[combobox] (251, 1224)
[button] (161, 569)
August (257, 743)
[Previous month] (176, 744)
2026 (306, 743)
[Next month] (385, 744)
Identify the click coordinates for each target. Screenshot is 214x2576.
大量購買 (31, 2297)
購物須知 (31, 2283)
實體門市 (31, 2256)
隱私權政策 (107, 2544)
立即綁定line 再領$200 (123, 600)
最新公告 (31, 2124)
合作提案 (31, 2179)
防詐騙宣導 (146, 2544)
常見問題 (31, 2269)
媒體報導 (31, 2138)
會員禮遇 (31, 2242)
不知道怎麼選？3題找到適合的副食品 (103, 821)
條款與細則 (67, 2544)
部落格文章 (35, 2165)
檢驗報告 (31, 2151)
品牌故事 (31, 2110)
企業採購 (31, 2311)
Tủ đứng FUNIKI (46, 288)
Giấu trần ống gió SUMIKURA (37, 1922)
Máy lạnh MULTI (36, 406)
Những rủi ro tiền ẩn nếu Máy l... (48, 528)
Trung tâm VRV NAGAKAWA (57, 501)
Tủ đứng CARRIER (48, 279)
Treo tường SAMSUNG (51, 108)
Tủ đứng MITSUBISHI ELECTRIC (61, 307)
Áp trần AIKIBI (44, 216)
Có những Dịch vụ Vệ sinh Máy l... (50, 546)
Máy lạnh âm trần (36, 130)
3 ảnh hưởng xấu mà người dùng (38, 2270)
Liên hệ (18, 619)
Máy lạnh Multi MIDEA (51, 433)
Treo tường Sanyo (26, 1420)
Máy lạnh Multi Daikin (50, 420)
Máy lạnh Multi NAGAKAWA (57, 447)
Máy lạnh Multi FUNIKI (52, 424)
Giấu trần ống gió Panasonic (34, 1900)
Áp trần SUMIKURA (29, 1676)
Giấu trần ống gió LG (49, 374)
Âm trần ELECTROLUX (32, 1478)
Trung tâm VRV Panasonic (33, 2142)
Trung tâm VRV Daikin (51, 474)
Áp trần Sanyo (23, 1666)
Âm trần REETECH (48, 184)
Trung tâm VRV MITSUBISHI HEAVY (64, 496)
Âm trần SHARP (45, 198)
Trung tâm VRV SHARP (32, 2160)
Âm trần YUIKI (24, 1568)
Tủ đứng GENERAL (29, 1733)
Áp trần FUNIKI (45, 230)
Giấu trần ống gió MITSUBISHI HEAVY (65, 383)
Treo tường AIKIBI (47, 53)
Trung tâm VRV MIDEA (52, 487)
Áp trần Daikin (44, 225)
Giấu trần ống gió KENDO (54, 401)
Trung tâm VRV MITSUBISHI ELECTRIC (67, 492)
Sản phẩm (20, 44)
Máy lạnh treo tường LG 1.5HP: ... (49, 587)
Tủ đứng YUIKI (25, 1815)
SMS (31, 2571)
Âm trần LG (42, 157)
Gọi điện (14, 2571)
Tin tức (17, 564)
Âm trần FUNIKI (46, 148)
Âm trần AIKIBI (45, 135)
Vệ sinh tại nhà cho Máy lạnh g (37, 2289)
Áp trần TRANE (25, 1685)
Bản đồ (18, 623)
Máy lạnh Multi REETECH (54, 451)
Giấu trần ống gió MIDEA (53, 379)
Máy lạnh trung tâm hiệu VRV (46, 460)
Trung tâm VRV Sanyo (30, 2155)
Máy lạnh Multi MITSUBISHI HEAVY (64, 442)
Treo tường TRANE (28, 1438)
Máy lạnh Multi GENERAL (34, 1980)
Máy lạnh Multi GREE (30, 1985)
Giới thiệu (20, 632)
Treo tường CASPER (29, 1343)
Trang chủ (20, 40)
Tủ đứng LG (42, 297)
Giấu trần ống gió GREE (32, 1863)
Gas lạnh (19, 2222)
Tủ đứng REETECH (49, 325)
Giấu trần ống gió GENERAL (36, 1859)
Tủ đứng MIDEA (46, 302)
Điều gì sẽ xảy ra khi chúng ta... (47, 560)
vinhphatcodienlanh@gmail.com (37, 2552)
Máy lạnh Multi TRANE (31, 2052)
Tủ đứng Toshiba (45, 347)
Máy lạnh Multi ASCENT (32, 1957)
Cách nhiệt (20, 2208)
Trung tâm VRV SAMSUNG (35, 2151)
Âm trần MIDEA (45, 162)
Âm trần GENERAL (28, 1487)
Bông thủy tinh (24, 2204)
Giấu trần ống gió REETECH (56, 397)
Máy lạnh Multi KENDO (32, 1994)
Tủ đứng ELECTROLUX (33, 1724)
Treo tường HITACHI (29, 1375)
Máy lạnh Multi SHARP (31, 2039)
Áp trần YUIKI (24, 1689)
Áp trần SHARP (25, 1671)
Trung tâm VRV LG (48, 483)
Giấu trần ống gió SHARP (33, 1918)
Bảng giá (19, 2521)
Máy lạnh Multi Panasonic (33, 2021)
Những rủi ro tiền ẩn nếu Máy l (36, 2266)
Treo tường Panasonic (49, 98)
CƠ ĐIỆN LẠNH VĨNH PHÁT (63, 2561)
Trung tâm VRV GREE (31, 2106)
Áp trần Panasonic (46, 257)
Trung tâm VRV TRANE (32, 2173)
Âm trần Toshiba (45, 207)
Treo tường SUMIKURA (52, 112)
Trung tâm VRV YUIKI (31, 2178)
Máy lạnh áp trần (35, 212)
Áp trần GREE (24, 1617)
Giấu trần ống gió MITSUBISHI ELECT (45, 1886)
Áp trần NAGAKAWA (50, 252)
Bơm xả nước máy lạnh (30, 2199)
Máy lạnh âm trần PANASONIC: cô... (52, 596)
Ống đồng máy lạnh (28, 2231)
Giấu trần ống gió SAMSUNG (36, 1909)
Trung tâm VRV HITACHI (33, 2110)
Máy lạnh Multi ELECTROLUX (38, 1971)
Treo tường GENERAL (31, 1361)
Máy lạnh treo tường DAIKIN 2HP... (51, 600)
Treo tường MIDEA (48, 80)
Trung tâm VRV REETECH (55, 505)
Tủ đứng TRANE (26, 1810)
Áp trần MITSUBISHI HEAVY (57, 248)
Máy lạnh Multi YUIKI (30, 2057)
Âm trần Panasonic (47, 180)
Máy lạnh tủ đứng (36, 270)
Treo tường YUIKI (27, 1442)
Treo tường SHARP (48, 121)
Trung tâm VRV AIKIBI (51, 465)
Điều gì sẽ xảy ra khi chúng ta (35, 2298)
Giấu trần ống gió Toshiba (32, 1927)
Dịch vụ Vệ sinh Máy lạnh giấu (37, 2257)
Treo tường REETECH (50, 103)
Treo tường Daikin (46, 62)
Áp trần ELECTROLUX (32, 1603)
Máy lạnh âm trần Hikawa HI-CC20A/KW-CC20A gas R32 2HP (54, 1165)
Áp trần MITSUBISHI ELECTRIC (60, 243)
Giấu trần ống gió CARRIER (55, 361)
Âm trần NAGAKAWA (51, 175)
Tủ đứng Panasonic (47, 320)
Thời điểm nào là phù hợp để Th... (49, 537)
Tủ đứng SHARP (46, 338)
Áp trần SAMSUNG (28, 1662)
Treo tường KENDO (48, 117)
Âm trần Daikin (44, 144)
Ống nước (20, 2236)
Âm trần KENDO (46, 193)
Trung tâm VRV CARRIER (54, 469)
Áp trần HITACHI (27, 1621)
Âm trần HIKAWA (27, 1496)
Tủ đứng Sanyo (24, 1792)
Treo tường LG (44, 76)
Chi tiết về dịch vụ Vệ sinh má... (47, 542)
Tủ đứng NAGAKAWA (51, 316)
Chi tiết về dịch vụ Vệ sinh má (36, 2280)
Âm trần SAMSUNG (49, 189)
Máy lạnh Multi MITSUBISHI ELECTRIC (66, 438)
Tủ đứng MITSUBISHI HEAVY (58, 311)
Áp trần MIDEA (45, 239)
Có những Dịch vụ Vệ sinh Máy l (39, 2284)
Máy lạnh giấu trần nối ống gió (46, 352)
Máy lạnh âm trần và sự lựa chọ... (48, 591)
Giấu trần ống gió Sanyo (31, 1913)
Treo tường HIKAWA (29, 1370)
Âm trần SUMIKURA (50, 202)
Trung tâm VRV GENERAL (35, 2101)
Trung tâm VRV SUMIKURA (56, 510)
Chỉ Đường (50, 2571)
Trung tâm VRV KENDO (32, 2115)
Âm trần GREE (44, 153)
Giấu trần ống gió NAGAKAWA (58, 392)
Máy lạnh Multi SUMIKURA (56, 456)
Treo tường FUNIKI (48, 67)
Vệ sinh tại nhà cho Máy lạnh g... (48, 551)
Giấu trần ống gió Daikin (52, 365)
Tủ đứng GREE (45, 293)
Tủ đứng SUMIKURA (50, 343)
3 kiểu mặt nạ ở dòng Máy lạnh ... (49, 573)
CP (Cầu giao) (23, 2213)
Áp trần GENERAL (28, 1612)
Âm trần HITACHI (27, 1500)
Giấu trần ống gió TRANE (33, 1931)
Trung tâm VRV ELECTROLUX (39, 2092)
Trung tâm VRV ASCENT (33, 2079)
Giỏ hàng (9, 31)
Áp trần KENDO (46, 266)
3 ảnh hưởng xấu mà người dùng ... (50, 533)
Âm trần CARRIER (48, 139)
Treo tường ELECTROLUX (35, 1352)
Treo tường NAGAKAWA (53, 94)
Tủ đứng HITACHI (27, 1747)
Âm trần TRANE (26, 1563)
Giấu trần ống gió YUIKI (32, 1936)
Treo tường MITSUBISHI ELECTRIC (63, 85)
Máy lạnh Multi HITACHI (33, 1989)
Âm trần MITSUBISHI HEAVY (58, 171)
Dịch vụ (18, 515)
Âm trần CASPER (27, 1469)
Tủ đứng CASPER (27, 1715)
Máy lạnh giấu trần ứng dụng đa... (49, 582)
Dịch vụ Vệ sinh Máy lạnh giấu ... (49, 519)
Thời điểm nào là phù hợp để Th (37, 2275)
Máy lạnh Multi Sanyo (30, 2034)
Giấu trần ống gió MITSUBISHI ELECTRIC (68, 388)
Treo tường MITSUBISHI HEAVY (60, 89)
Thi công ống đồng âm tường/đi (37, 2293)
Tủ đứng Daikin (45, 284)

· · · · · · ·

Try it:
Each line from the start of the listing above through the line containing "Liên hệ (18, 619)" must be reproduced exactly. Leave out the rest.

Answer box:
[combobox] (251, 1224)
[button] (161, 569)
August (257, 743)
[Previous month] (176, 744)
2026 (306, 743)
[Next month] (385, 744)
Identify the click coordinates for each target. Screenshot is 214x2576.
大量購買 (31, 2297)
購物須知 (31, 2283)
實體門市 (31, 2256)
隱私權政策 (107, 2544)
立即綁定line 再領$200 (123, 600)
最新公告 (31, 2124)
合作提案 (31, 2179)
防詐騙宣導 (146, 2544)
常見問題 (31, 2269)
媒體報導 (31, 2138)
會員禮遇 (31, 2242)
不知道怎麼選？3題找到適合的副食品 (103, 821)
條款與細則 (67, 2544)
部落格文章 (35, 2165)
檢驗報告 (31, 2151)
品牌故事 (31, 2110)
企業採購 (31, 2311)
Tủ đứng FUNIKI (46, 288)
Giấu trần ống gió SUMIKURA (37, 1922)
Máy lạnh MULTI (36, 406)
Những rủi ro tiền ẩn nếu Máy l... (48, 528)
Trung tâm VRV NAGAKAWA (57, 501)
Tủ đứng CARRIER (48, 279)
Treo tường SAMSUNG (51, 108)
Tủ đứng MITSUBISHI ELECTRIC (61, 307)
Áp trần AIKIBI (44, 216)
Có những Dịch vụ Vệ sinh Máy l... (50, 546)
Máy lạnh âm trần (36, 130)
3 ảnh hưởng xấu mà người dùng (38, 2270)
Liên hệ (18, 619)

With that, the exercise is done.